Justice Antonin Scalia was on "60 Minutes" trying to explain Originalist constitutional thinking to Leslie Stahl, and he might as well have been talking to the wall:
Scalia has no patience with so-called activist judges, who create rights not in the Constitution - like a right to abortion - by interpreting the Constitution as a "living document" that adapts to changing values.
"It is an enduring Constitution that I want to defend," he says.
"But what you're saying is, let's try to figure out the mindset of people back 200 years ago? Right?" Stahl asks.
"Well, it isn't the mindset. It's what did the words mean to the people who ratified the Bill of Rights or who ratified the Constitution," Scalia says.
"As opposed to what people today think it means," Stahl asks.
"As opposed to what people today would like," Scalia says.
"But you do admit that values change? We do adapt. We move," Stahl asks.
"That's fine. And so do laws change. Because values change, legislatures abolish the death penalty, permit same-sex marriage if they want, abolish laws against homosexual conduct. That's how the change in a society occurs. Society doesn't change through a Constitution," Scalia argues.

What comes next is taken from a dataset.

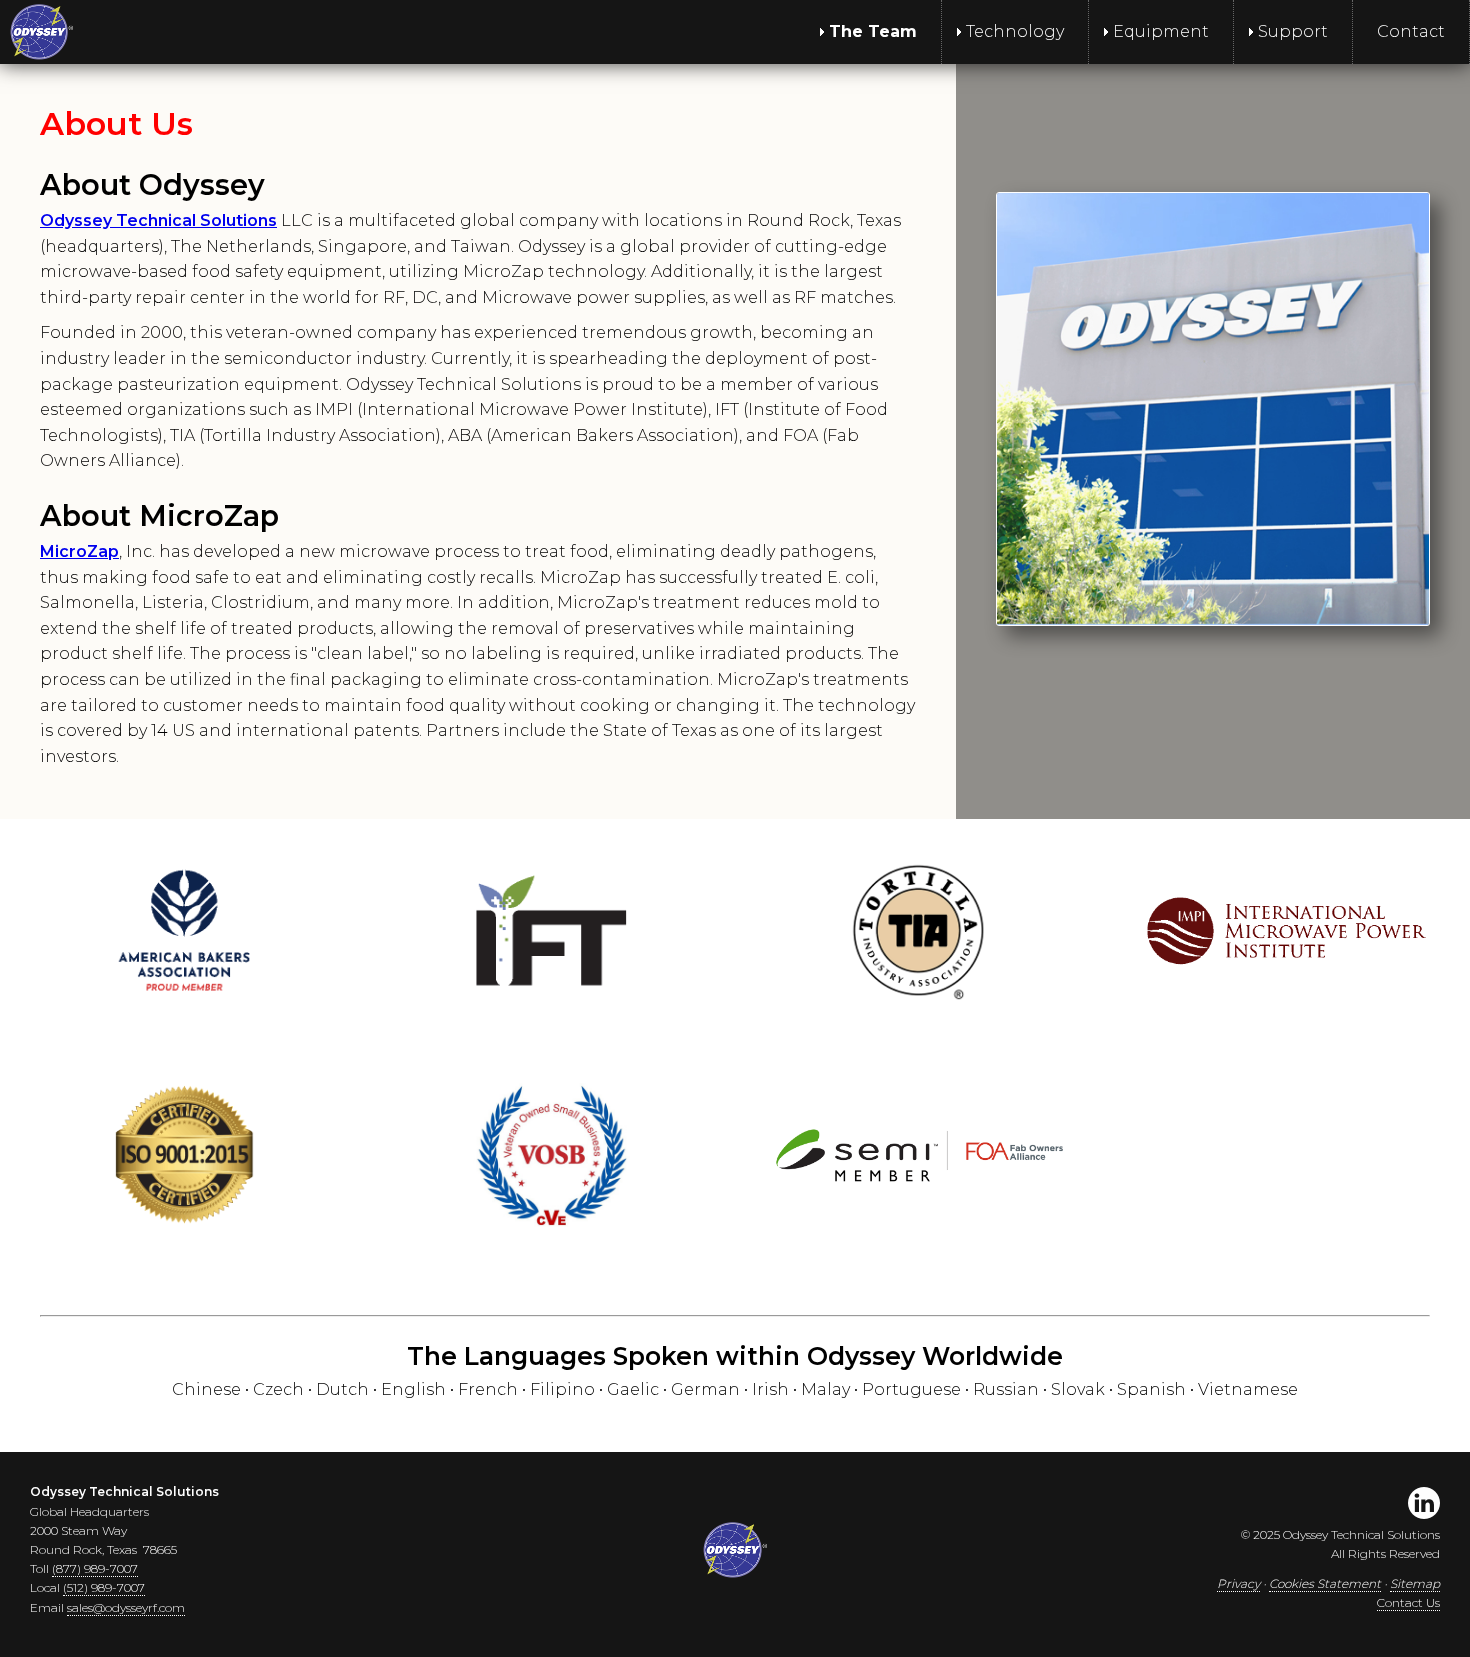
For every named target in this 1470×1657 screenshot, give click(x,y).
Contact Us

Values do change, and that's what the law is for. Bedrock principles do not change, and that is what the Constitution is for. That seems so basic to any understanding of a constitutional republic's operation, but so many people are willing to blur the role of the Constitution and the law. If you really buy into the "living Constitution" argument, you're willing to let nine people tell you what the law of the land is. And they might do things you like or things you abhor, and you will live under the tyranny of the whim of the moment.